═════ Supplied records
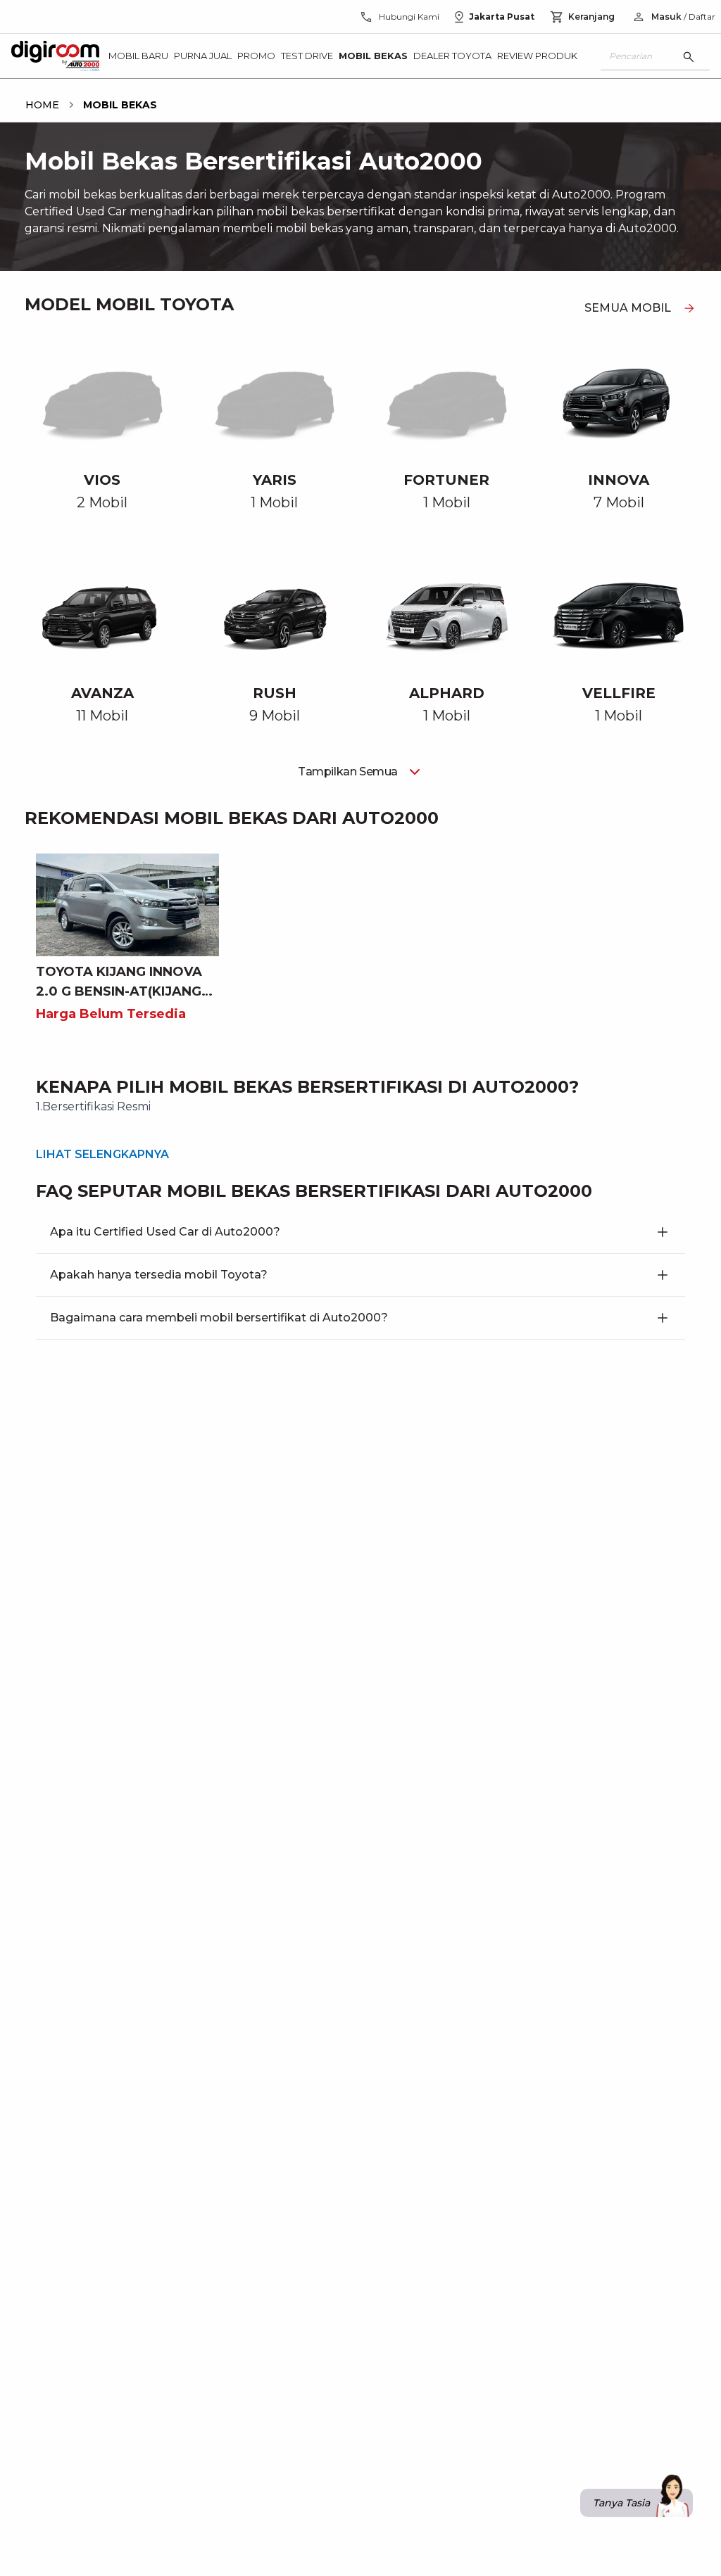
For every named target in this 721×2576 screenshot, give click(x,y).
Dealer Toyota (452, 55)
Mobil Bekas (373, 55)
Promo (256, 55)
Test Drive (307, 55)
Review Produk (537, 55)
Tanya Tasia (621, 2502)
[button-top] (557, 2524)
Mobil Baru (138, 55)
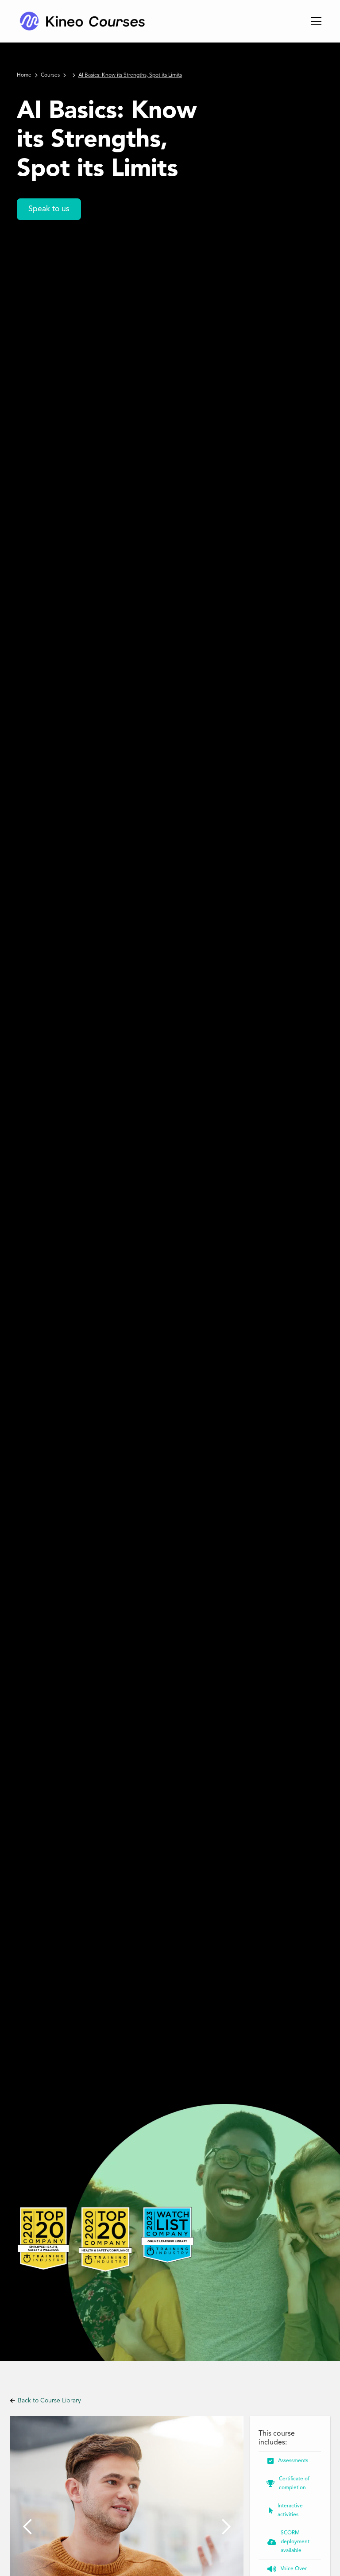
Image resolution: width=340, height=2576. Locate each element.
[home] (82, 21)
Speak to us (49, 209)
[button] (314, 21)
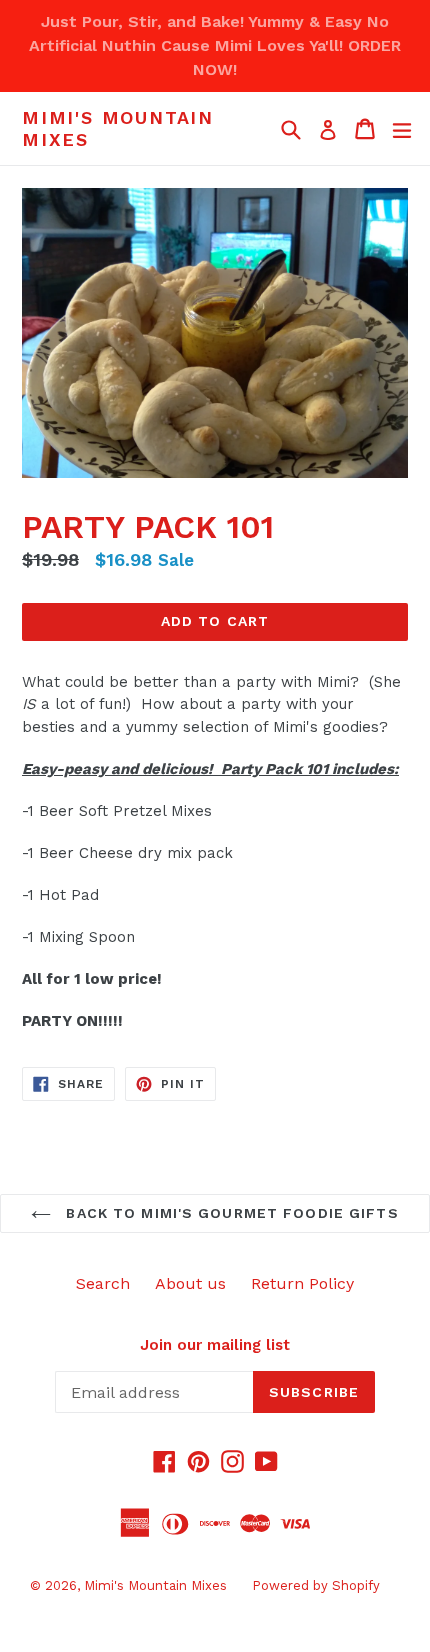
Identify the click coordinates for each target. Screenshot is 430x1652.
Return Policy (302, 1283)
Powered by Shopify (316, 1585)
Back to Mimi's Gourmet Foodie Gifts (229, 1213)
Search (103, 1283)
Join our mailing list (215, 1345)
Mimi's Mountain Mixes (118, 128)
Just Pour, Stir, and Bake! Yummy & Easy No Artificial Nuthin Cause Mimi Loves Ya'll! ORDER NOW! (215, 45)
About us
══════════
▶ **Activity**: Omit the pictures, then output the rest of the listing exactly.

▶ **Result of this task**:
For every named target in this 721×2576 screenshot, give click(x,y).
Dealer Toyota (452, 55)
Mobil Bekas (373, 55)
Promo (256, 55)
Test Drive (307, 55)
Review Produk (537, 55)
Tanya Tasia (621, 2502)
[button-top] (557, 2524)
Mobil Baru (138, 55)
Image resolution: width=340, height=2576. Locate each element.
[home] (82, 21)
Speak to us (49, 209)
[button] (314, 21)
Identify the click coordinates for each target. Screenshot is 430x1652.
Return Policy (302, 1283)
Powered by Shopify (316, 1585)
Back to Mimi's Gourmet Foodie Gifts (229, 1213)
Search (103, 1283)
Join our mailing list (215, 1345)
Mimi's Mountain Mixes (118, 128)
Just Pour, Stir, and Bake! Yummy & Easy No Artificial Nuthin Cause Mimi Loves Ya'll! ORDER NOW! (215, 45)
About us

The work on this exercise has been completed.